Bancroftiana: Newsletter of The Friends of The Bancroft Library

California Children's Books at the Bancroft Library

The children’s books published in 19th-century California open a window onto the cultural history of California youth. And The Bancroft Library, with between 100 and 200 such titles, is an ideal place from which to view this generally unfamiliar aspect of our state cultural heritage.

The New Japan Pictorial Primer. Introductory to the New Japan Readers. William Elliot Griffis. San Francisco, A.L. Bancroft, 1872.
The New Japan Pictorial Primer. Introductory to the New Japan Readers. William Elliot Griffis. San Francisco, A.L. Bancroft, 1872.

Tablas Para los Niños que Empiezan a Contar, (Agustin Zamorano: Monterey, 1836) was the first children’s book published in Alta California. It presented the math curriculum for the earliest secular schools in the colony and taught multiplication tables, monetary conversions in bases 8, 12 and 34, and time concepts among other lessons. This small, one signature book signaled the beginning of culturally distinct books for California youth. Zamorano and Romero, the schoolmaster, could have reprinted a Mexican or Spanish text. Instead, they produced an original math book designed for particular needs of young, male gentes de razon.

The international flood of immigrants to the Gold Rush left a multicultural impression on the local children’s literature.

Uncle John’s Stories for Good California Children, (Hutchins and Rosenfeld: San Francisco, circa 1860) spun original tales set in Europe, New England, California, Java, China, and on the Pacific Ocean. By the 1860s, publishers here began issuing literature that addressed the experiences of local youth.

Fairy Tales from Gold Lands. 2nd Series. May Wentworth. New Edition. New York, San Francisco, A. Roman & Co., 1870. The Golden Gate Series.
Fairy Tales from Gold Lands. 2nd Series. May Wentworth. New Edition. New York, San Francisco, A. Roman & Co., 1870. The Golden Gate Series.

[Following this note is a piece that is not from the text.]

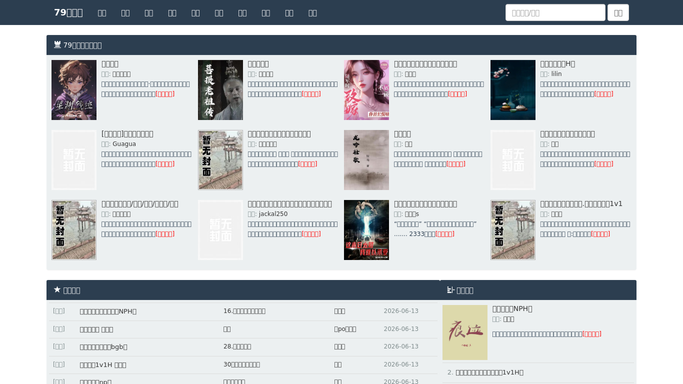Open the dark teal cover by author lilin
Screen dimensions: 683x384
tap(513, 90)
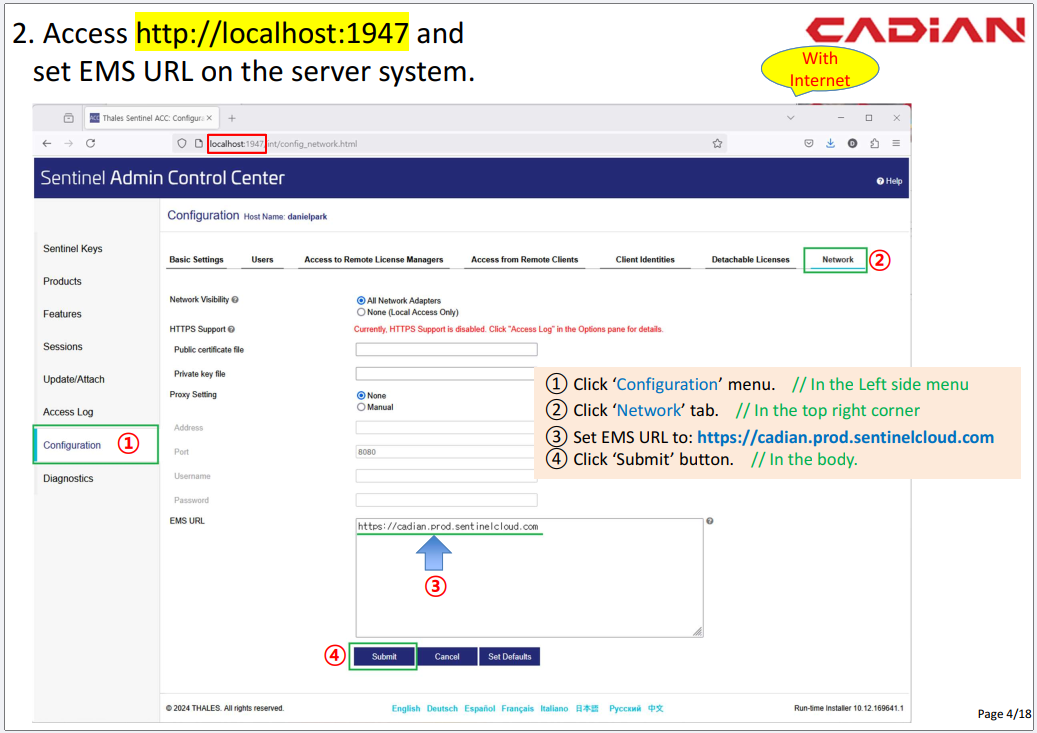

Anton Roman was the most prolific mid-century publisher for young Californians. From his main office in San Francisco and outpost in New York, he issued the Inglenook Series and Golden Gate Series, the latter with an engraved frontispiece based on a Carlton Watkins photograph looking toward the Golden Gate. Roman employed outstanding artists and engravers. F.O.C. Darley signed the illustration for the fanciful biography of Emperor Norton in Fairy Tales From the Gold Lands, that appeared in the first of two volumes dated 1868 and 1872. Roman introduced young readers to literature that reflected the land, personalities, and experiences of California.

William Elliot Griffis’s primers, spellers, and readers were the first Western schoolbooks in post-shogun Japan. They introduced Japanese students to American language and culture. The Bancroft Library copies, published in 1872 and 1873 by A.L. Bancroft in San Francisco, and others with Stone & Chipman in Yokahama, Japan, belonged to Griffis, and bear his notes for revisions. Comparing Lesson XXIX in two editions of The New Japan Pictorial Primer reveals some of the many changes. The first edition portrays a man sitting at a dining table, a waiter standing beside him. The reading lesson states, “This man keeps his hat on his head while he eats.” In the second edition, there is no hat in sight and the waiter becomes African American.

The First Reader of the New Japan Series. William Elliot Griffis. San Francisco, A.L. Bancroft, 1873.
The First Reader of the New Japan Series. William Elliot Griffis. San Francisco, A.L. Bancroft, 1873.

Ho! For Elf-Land!, written and illustrated by the popular actress Alice Kingsbury (A.L. Bancroft: San Francisco, 1877), is fanciful, sensual, and feminist. One story describes a girl riding a swing that goes so high, it catches on the horn of the moon. She meets the little man who lives there. He gives her a drink of “fermented moonbeam” and then they dance. Following the stories for children, Kingsbury addressed several essays to the presumably adult, female reader. The final one titled “Woman, Past, Present and Future” begins “I stand up in defense of my sex ...” and rails against injustices to women. One might imagine A.L. Bancroft’s reaction based on the fact that the essay is expunged from the second edition (1878.) In its place, Cooley penned a fantasy of an obnoxious boy who is changed into a mule, a sloth then a hedgehog before reforming his ways.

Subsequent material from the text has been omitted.